§ **Passage provided**:
╭──

Use rsync atomically:

snapsync.pl --sync=rsync:atomic /path/to/dir /path/to/backups

Exclude some atoms:

snapsync.pl --sync=rsync:atomic --exclude /path/to/dir/atom /path/to/dir /path/to/backups

Include only some atoms:

snapsync.pl --sync=rsync:atomic --include /path/to/dir/atom /path/to/dir /path/to/backups

A verbose dry-run test:

snapsync.pl --verbose --dryrun /path/to/dir /path/to/backups

Do a separate cp -al step instead of relying on rsync --link-dest

snapsync.pl --sync=rsync:linkcopy /path/to/dir /path/to/backups

And again atomically

snapsync.pl --sync=rsync:atomic:linkcopy /path/to/dir /path/to/backups

Against a remote source directory

snapsync.pl --sync=rsync:atomic:linkcopy user@host:/path/to/dir /path/to/backups

Convert sets to epoch format

snapsync.pl -z backup,weekly,mystuff --mode epoch /path/to/backups


CHANGES

snapsync 1.00 (20120418)

- Initial release.


RESOURCES

http://www.mikerubel.org/computers/rsync_snapshots/

╰──

§ **Data excerpts**:

╭──

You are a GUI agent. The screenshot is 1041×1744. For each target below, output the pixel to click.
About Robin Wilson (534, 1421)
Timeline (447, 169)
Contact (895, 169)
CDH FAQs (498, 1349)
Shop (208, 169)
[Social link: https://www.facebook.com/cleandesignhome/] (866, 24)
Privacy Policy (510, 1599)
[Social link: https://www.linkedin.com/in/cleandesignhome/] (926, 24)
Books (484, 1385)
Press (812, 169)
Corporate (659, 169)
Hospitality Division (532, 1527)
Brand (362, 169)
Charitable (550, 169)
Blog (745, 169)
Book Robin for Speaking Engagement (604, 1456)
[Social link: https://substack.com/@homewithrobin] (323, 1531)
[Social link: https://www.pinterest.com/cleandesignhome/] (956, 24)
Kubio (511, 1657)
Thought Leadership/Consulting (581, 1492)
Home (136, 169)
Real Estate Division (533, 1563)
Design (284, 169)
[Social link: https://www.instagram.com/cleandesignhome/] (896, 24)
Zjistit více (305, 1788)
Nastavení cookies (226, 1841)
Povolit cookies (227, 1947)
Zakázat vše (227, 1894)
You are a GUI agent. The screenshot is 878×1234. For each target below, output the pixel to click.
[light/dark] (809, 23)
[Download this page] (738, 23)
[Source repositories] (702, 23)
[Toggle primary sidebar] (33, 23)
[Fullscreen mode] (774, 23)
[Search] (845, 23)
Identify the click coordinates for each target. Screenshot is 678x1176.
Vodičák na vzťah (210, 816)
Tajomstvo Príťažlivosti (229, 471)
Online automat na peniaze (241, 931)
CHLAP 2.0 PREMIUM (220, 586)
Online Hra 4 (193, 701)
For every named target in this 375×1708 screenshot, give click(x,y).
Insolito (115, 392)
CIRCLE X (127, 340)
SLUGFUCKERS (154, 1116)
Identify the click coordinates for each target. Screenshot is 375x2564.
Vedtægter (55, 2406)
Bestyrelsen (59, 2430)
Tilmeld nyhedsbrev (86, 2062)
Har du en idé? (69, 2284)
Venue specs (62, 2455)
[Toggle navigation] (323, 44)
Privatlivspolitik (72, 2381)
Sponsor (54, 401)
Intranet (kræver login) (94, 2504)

╰──

§ **Stated task**:
Answer these about the snapsync usage notes:
1. Which two options make up the verbose dry-run test?
2. What version number and date appear under CHANGES?
3. What --sync value does a separate cp -al step instead of relying on rsync --link-dest?

§ **Finished answer**:
1. --verbose and --dryrun
2. snapsync 1.00, dated 20120418
3. rsync:linkcopy